Thursday, 5 January 2012

My 10 Best Picks of 2011

I'd better get this out of the way before I start reviewing movies from 2012. I have one of those movie cards that gets you a free movie after a certain amount of time, the benefit of which is you can actually go to the site and see what you've watched. This is very handy. So in no particular order, I give you: the best of 2011

A movie I'll be reviewing again soon for the blog, I managed to see this on Boxing Day when it came out. Christmas was a bummer and I was in a bad mood, and this lifted that mood immensely. Great digital animation, fantastic acting (particularly from the wonderful Andy Serkis), great music, great direction, overall just great, old fashion storytelling at it’s best. Highly recommended. 

Pure entertainment. Though M:I:GP is a flawed film: the script is a times a bit muddled, the villain underdeveloped and difficult to recognise, it remains a great action thriller, bringing to mind for me the best of De Palma’s original 1996 effort, in the best way. Paula Patton was sexy, Simon Pegg was funny in a non-annoying way, and Jeremy Renner was great in his limited role (I’ll always love him. I’m still a fan of S.W.A.T. And he’ll always be my ‘Bad Boy Sheriff’). The Dubai stunt alone was worth the price of admission.
We all know Clooney is a very political man, and works privately for those beliefs in various charities and causes he supports. So I was expecting a dash of his personal politics in this film, though that wouldn’t have bothered me. What I got was a film that wasn’t so much political as it was about politics, and was satisfyingly brutal, adult and as cynical as it gets. No happy endings here, and I love it. 
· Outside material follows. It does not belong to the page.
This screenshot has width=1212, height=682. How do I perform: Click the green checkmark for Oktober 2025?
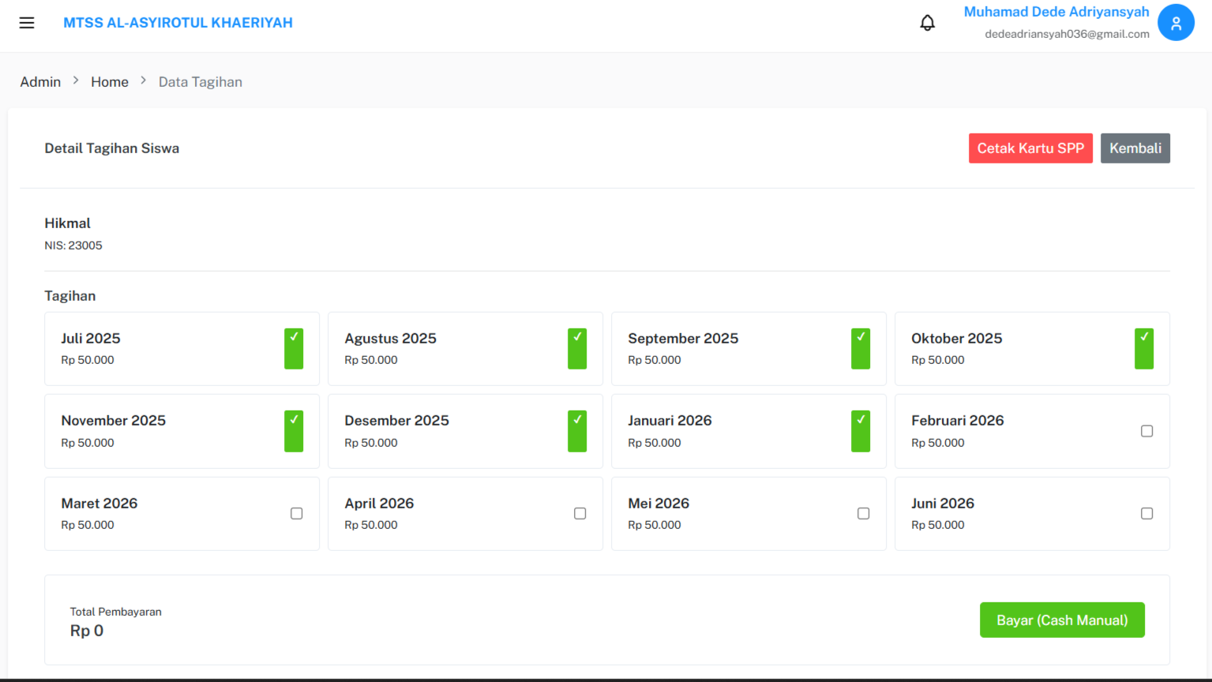click(x=1144, y=349)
This makes it in for the fact it defied my expectations so outrageously. It’s a Paul W.S. Anderson film, so I was thinking something as mindless as his Resident Evil films. Instead it’s a surprisingly charming action adventure, from what I’ve heard a fairly faithful recreation of the original story, save for the flying ships, which I loved. The best part of the whole film is the performance given by Freddie Fox, who’s King Louis is at first insufferably annoying but ultimately charming and altogether consistent. I hope to see more of him. Another surprise was Orlando Bloom, who was fantastically douchey as the Duke Of Buckingham. 
One of the best superhero movies ever, and stands shoulder to shoulder with X2, though First Class didn't handle the large cast as well as it did. Fassbender and McAvoy hand in great performances, and their screen time together should have been much, much longer. First Class proves that a superhero movie can have some heart and intelligence, and Fassbenders Magneto is one of the best superheroes in a movie ever, in terms of powers and character construction. It's great that the film portrays the traditional X-Villains, Magneto and Mystique, in a positive and a persuasive light, and Charles as an ivory tower, (implied) self-hating mutant. I didn't stop thinking about this movie for such a long time after I watched it, which is a big deal because not many superhero movies do that for me and I'm a comic book fan.
David Tennant David Tennant David Tennant. David Tennant explodes onto American movie screens with his arsehole of a Russell Brand impersonation, a Cris Angel-esque rock and roll magician. He rocked every scene he was in. Anton Yelchin remains one of my favourite young actors. Imogen Poots is very sexy, and i want to see more of her. I love anything Colin Farrell is in, and his menacing role as Jerry was a great, proving he can be good in standard blockbuster fair as well as the smaller stuff like In Bruges. The dialogue was great, the breaking-into-house scene in the middle act was appropriately dark and disturbing, and everything was appropriately hip, self aware and gory. Great popcorn fair.
Brendan Gleeson. In a buddy cop movie. With Don Cheadle. But its not a buddy cop movie. It’s very, very Irish. So much so that it’s written and directed by Martin McDonaghs brother John Michael. As an aspiring script writer and director, I found that the pre titles sequence is one of the best I’ve ever scene.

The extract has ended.